Washington:
E-commerce giant Amazon has apologized to a US lawmaker just after falsely denying that some of its drivers are forced at instances to urinate in plastic bottles.
The flap began final week with a tweet from Mark Pocan, a Democrat from Wisconsin.
“Paying workers $15/hr doesn’t make you a ‘progressive workplace’ when you union-bust & make workers urinate in water bottles,” Pocan tweeted, in an apparent reference to Amazon’s opposition to efforts to unionize a key facility in Alabama.
Amazon’s official account immediately responded, saying: “You don’t really believe the peeing in bottles thing, do you? If that were true, nobody would work for us.”
But quite a few news media then cited various Amazon personnel who stated they had, in reality, been left with small option but to use plastic bottles.
And the web page The Intercept stated it had obtained internal documents displaying Amazon executives have been conscious of the practice.
The workers’ testimony underlined the complaints of numerous Amazon personnel — each in its processing facilities and amongst its drivers — about what they say is a relentless work pace.
“We owe an apology to Representative Pocan,” Amazon stated in a statement late Friday.
“The tweet was incorrect. It did not contemplate our large driver population and instead wrongly focused only on our fulfillment centers,” every of which, it stated, had dozens of restrooms that personnel could use “at any time.”
Amazon continued: “We know that drivers can and do have trouble finding restrooms because of traffic or sometimes rural routes, and this has been especially the case during Covid when many public restrooms have been closed.”
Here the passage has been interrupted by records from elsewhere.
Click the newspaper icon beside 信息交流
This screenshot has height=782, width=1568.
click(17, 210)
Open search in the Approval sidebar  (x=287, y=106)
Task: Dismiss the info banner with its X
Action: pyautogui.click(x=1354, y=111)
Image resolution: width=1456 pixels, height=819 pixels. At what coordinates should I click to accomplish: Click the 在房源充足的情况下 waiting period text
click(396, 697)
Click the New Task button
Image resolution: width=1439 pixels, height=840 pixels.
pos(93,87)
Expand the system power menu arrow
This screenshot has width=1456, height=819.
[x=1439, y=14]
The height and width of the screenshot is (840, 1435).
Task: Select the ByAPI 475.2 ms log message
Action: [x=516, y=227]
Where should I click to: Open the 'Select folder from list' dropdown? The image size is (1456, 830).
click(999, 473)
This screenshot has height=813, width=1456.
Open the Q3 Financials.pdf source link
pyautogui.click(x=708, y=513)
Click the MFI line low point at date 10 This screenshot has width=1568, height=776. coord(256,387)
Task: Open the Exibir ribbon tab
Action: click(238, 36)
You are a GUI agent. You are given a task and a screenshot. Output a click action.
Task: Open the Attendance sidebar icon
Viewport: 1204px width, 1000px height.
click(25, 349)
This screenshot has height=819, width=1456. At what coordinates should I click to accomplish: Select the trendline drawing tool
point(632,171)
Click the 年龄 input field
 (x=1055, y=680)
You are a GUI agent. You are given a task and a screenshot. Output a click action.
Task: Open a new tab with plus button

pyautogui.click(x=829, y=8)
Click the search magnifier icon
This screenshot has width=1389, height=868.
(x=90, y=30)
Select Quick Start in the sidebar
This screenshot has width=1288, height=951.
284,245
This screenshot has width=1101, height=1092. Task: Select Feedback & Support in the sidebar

It described the dilemma as “a long-standing, industry-wide issue,” adding, “we would like to solve it.”
The apology did not satisfy Pocan, who responded Saturday on Twitter, saying:
“Sigh. This is not about me, this is about your workers – who you don’t treat with enough respect or dignity.
“Start by acknowledging the inadequate working circumstances you have developed for ALL your workers, then repair that for every person & ultimately, let them unionize with no interference.”
Workers at Amazon’s big processing facility in Bessemer, Alabama completed a vote Monday on no matter whether to unionize — an initiative strongly resisted by the enterprise. The outcome has not however been announced.
Amazon has effectively fended off unionization efforts elsewhere in the US, although most of its facilities in Europe are unionized.
The enterprise insists its workers delight in fantastic spend and advantages by US requirements.